¿De qué lepra necesito curarme?

La ingratitud es una enfermedad mil veces peor que la lepra, pues afecta al interior de nuestra alma.

XXVIII Domingo del Tiempo Ordinario – 12 de octubre

En el Evangelio recogido por la liturgia de hoy, Jesús pasaba por un pueblo de camino a Jerusalén, cuando diez leprosos se detuvieron a distancia —porque, según las leyes de la época, las personas afectadas por enfermedades infecciosas tenían prohibido acercarse a las sanas— y le suplicaron: «Ten compasión de nosotros» (Lc 17, 13). Cabe señalar que el Señor, Dios y hombre verdadero, podría haberlos curado inmediatamente, pero no lo hizo. Quería la participación de los leprosos para realizar el milagro, exigiéndoles, además de la petición, un acto de fe: «Id a presentaros a los sacerdotes» (Lc 17, 14). Los diez obedecieron y, cargando aún con sus llagas, se marcharon.

A menudo, algo similar ocurre en nuestras vidas. Le pedimos a Dios, incluso con mucha insistencia, gracias para el progreso espiritual, la curación de enfermedades, la solución de problemas familiares, el remedio para las dificultades económicas…, pero no creemos verdaderamente que seremos atendidos. Ahora bien, si uno de los secretos para la eficacia de la oración es la perseverancia en la petición, otro no menos importante es la confianza en que el Señor nos escuchará. He ahí la contribución que Él nos impone.
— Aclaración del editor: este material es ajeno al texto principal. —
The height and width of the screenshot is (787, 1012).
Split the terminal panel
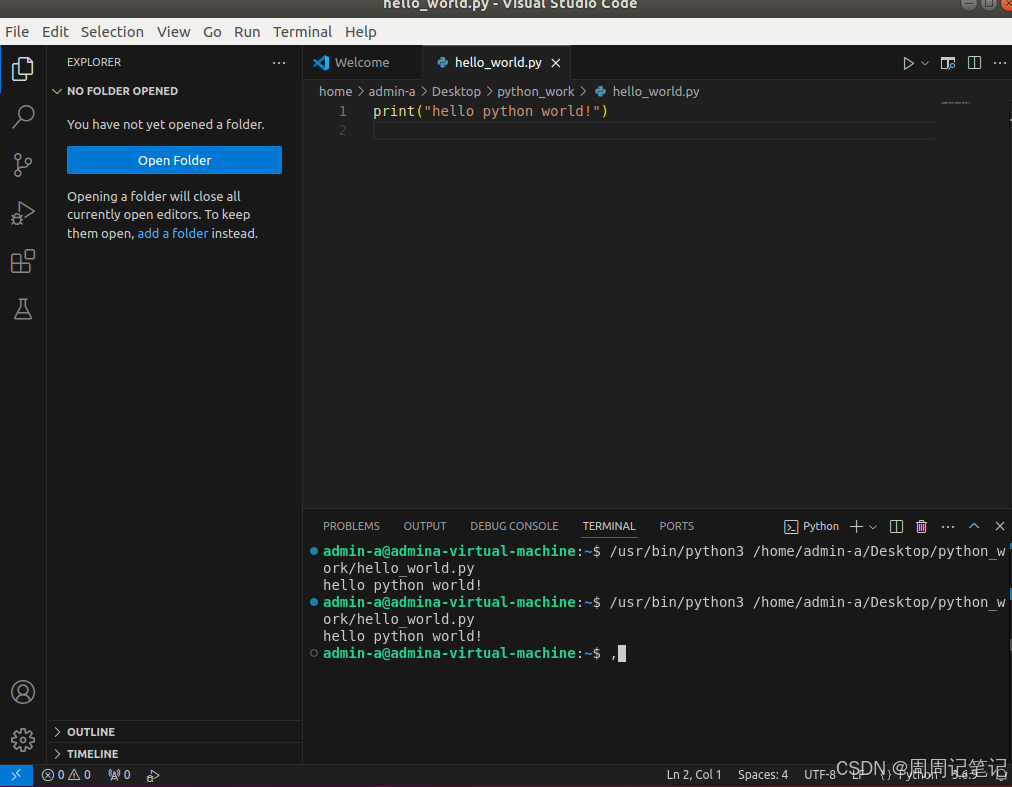[895, 526]
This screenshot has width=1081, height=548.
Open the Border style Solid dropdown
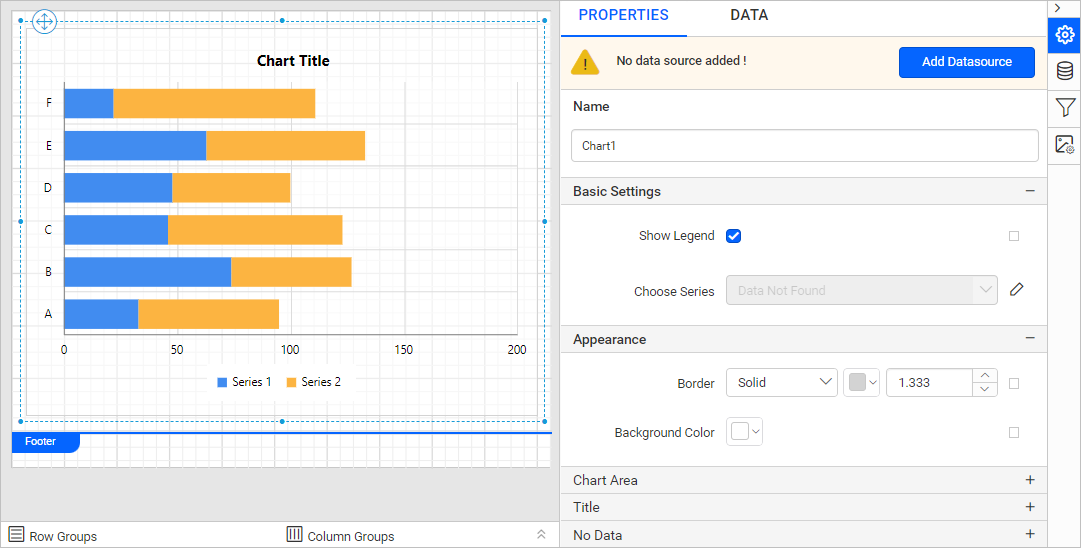pos(781,383)
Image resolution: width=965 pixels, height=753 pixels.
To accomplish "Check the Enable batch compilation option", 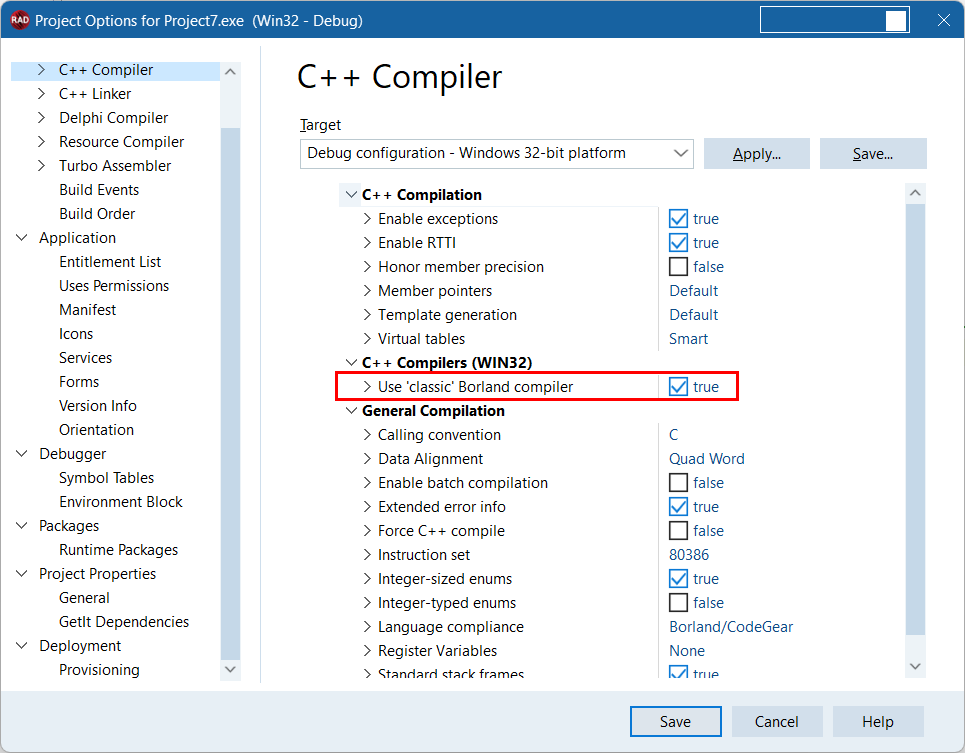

En la continuación del relato evangélico, otro detalle nos llama la atención: tras darse cuenta de que habían sido sanados mientras caminaban, sólo uno de los leprosos regresó para dar las gracias. Los otros nueve quedaron atrapados en las formalidades legales que les permitirían recuperar el estatus social anterior a la enfermedad (cf. Lev 14, 1-20), olvidándose de que Dios había promulgado tales leyes y que acababa de obrar un milagro rotundo en su favor. La preocupación por la ley que mostraban esos ingratos era, por tanto, un disfraz de su propio egoísmo.

¡Cuántas veces actúa así el ser humano! Cuando se encuentra necesitado y enfermo, gime, reza y pide ayuda al Cielo. Pero tan pronto como se recupera, parece olvidarse por completo de quien, con tanta bondad, le había ayudado…

La falta de reconocimiento de aquellos leprosos hirió sin duda el corazón sagrado de Jesús, que preguntó: «¿No han quedado limpios los diez?; los otros nueve, ¿dónde están?» (Lc 17, 17). Y aquí se manifiesta uno de los aspectos más graves del pecado de ingratitud: «El deber de gratitud se deriva de una deuda de amor, de la que nadie debe querer que le absuelvan».1 ¡Prefirieron sus egoístas intereses a corresponder al amor gratuito del divino Taumaturgo!

El leproso samaritano, que decidió volver junto al Señor, nos enseña así que hay dos tipos de lepra: la del cuerpo y la del alma. De la primera, los diez quedaron limpios; pero su falta de amor y gratitud hacia el Salvador hizo que los nueve ingratos quedaran, por elección propia, leprosos del alma a causa del pecado.

Dios Encarnado derramó toda su sangre en la cruz para salvarnos. No hay nada, por tanto, que Él no esté dispuesto a darnos para nuestro bien. A nosotros nos corresponde serle agradecidos. ◊

 

Notas


1 Santo Tomás de Aquino. Suma Teológica. II-II, q. 107, a. 1, ad 3.